Effects of ABCB1 and ABCG2 Polymorphisms on the Pharmacokinetics of Abemaciclib Metabolites (M2, M20, M18)

Abstract

Background/Aim: Abemaciclib, an oral anticancer drug used in the treatment of breast cancer, is metabolised to its active forms – M2, M20 and M18; these forms have a potency similar to that of the parent drug. Abemaciclib and its active metabolites are reportedly transported by P-glycoprotein and breast cancer resistance protein (BCRP). We previously reported that the ABCB1 2677G>T/A homozygous type is associated with a higher abemaciclib concentration leading to treatment withdrawal and/or dose reduction. However, the pharmacokinetics of its metabolites have not been investigated.
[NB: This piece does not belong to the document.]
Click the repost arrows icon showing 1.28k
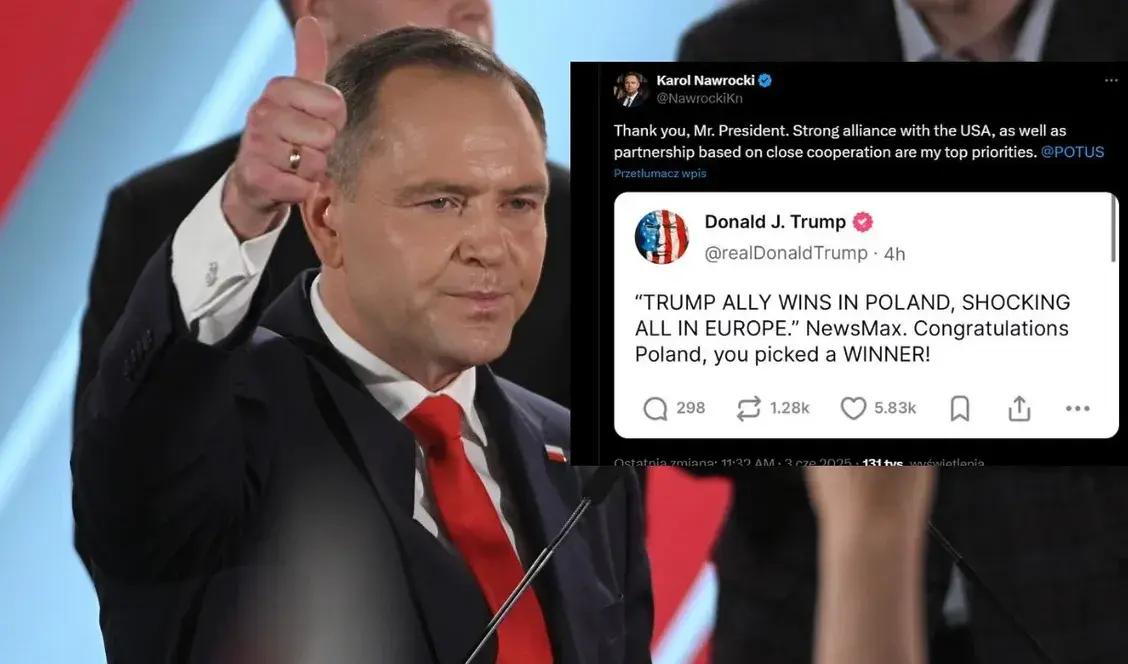The image size is (1128, 664). tap(748, 409)
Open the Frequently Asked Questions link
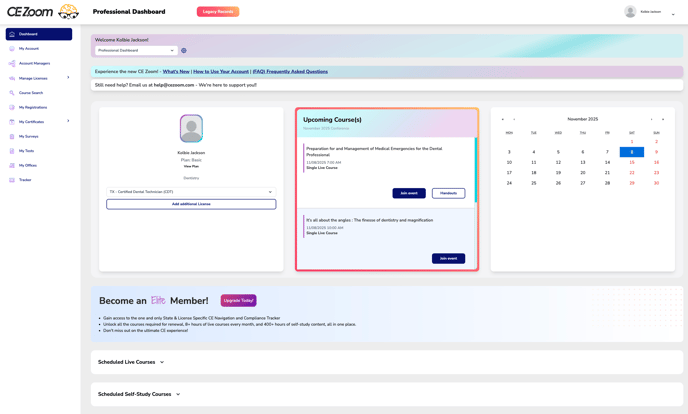The image size is (688, 414). 290,72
The purpose of the present study was to evaluate the effects of ABCB1 and ABCG2 polymorphisms on the pharmacokinetics of the abemaciclib metabolites M2, M20 and M18. Patients and Methods: We evaluated 40 patients with breast cancer who received 150 mg abemaciclib twice per day for 2 weeks at the Aichi Cancer Center Hospital, Japan. Peak areas (arbitrary unit) of abemaciclib metabolites were measured using liquid chromatography tandem with mass spectrometry and compared between ABCB1 1236T>C, 2677G>T/A, 3435C>T and ABCG2 421C>A gene polymorphisms. Results: For ABCB1 2677G>T/A polymorphisms, exposure doses for the abemaciclib metabolites M2 and M20 were higher in the homozygous (TT + AT) group than in the wild-type and heterozygous (GG + GA + GT) groups (p=0.09 and p=0.06, respectively). No significant association was observed between abemaciclib metabolites and ABCB1 1236T>C, ABCB1 3435C>T and ABCG2 421C>A polymorphisms. Conclusion: The ABCB1 2677G>T/A polymorphism may influence tolerance to abemaciclib in breast cancer patients by affecting the pharmacokinetics of the agent and its active metabolites.